The budget for next year was set at Dh48.7bn, a slight increase from this year’s Dh48.57 billion, which also focused on social development, education and health.
The largest portion of the 2017 budget, around Dh25.2 billion, is dedicated to sectors affecting the lives of citizens.
About 20.5 per cent of the 2017 budget, or Dh10.2 billion, has been earmarked for the education sector, 8.6 per cent or Dh4.2 billion for the healthcare sector, 8.2 per cent or Dh4 billion for public sector wages, 6.6 per cent or Dh3.2 billion for social development and 3.3 per cent or Dh1.6 billion for housing.
Six questions will also be put to concerned ministers.
Khalid Ali Bin Zayed, a member from Dubai, questions quarantine of infectious disease patients.
“Despite my question eight years ago about the same issue, patients tested positive for infectious disease are still handed over to their sponsors, rather than quarantined, a matter that poses a great danger to the public health,” Bin Zayed told Gulf News on Monday.
Bin Zayed added the quarantine system in the UAE needed to be more effective to prevent many infectious diseases from spreading.
The Infectious Disease Law issued by President His Highness Shaikh Khalifa Bin Zayed Al Nahyan in November 2014 authorised the Ministry of Health and Prevention to introduce tough quarantine regulations.
The legislation gave authorities the power to isolate schools, sports clubs, cinema theatres and other places of entertainment as well as any other locations where there was a danger of infectious diseases spreading to large numbers of people.
The law, which also entitled authorities to introduce tough quarantine regulations, states that a person who knowingly exposes another to a communicable disease can face up to five years in prison, a fine of up to Dh100,000 or both for failing to comply with control measures.
Under the law, a communicable disease is defined as an illness that occurs through transmission of an infectious agent or its toxic products from a reservoir to a susceptible host, either directly or indirectly.
The law requires reporting within 24 hours to the health authorities by physicians, medical technicians and chemists after their first professional encounter with persons known or suspected to be infected with certain diseases, including anthrax, cholera, avian influenza, HIV/Aids, hepatitis (A,E) and tuberculosis (pulmonary and extra-pulmonary), among others.
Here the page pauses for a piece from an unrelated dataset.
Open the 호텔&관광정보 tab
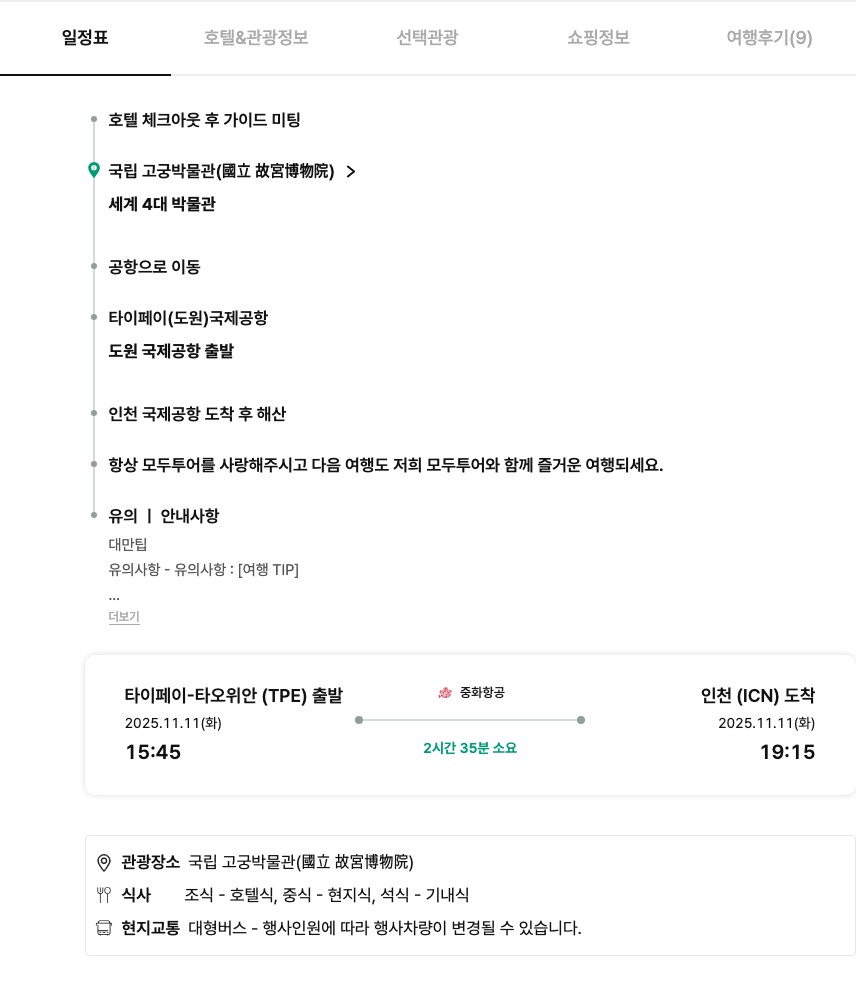 [256, 38]
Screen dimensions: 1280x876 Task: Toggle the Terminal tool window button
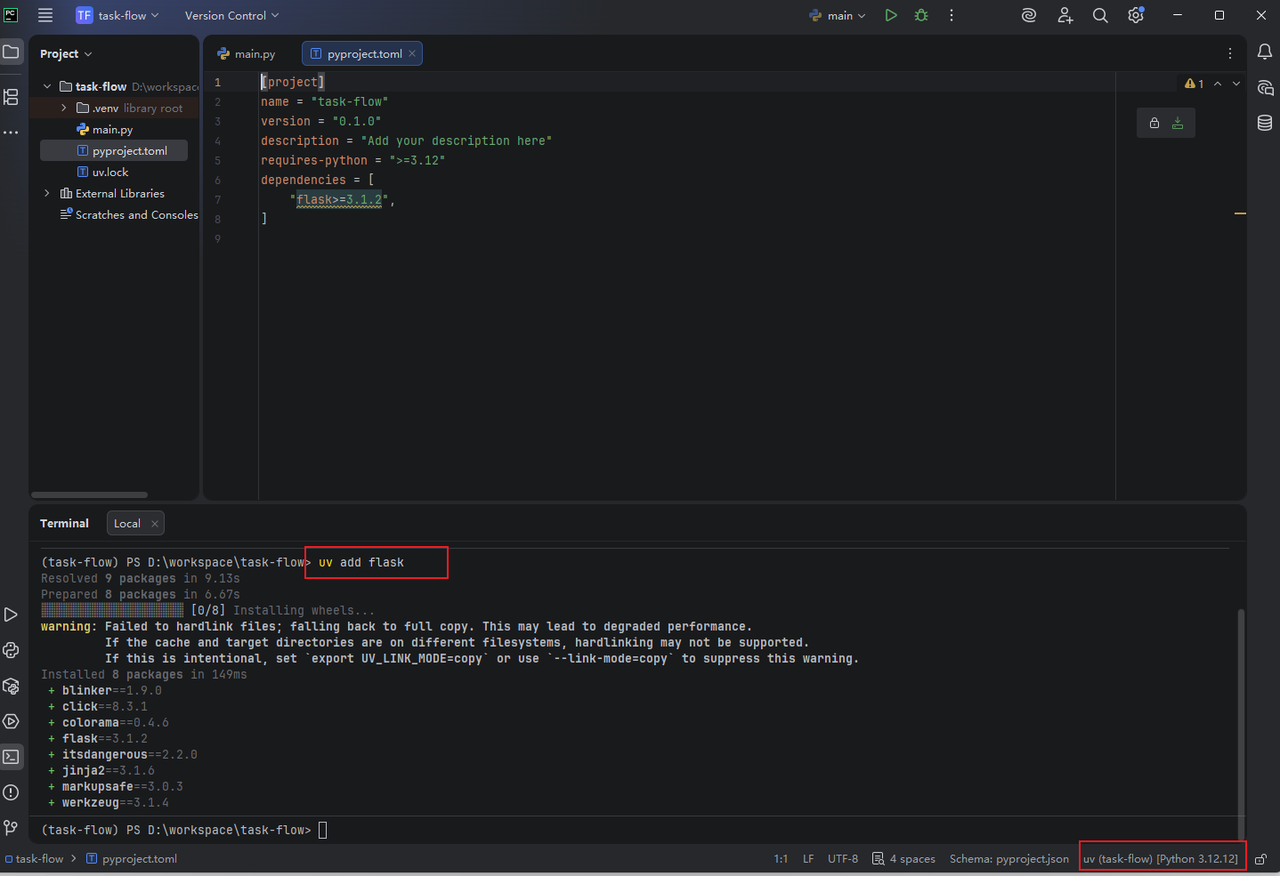(x=11, y=757)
Leprosy, malaria, measles, meningitis, plague and smallpox would also be among a list of nearly 30 contagious diseases that have to be reported within 24 hours.
Hamad Al Rahoumi, a member from Dubai, will put a question to Noora Al Kaabi, Minister of State for FNC Affairs, concerning annoying spam phone calls made by the providers of telecom services in the country to promote their services.
UAE telecoms regulator had in 2009 introduced a policy against mobile spam, mandating UAE telecom companies to provide a way for customers to request blocking of spam.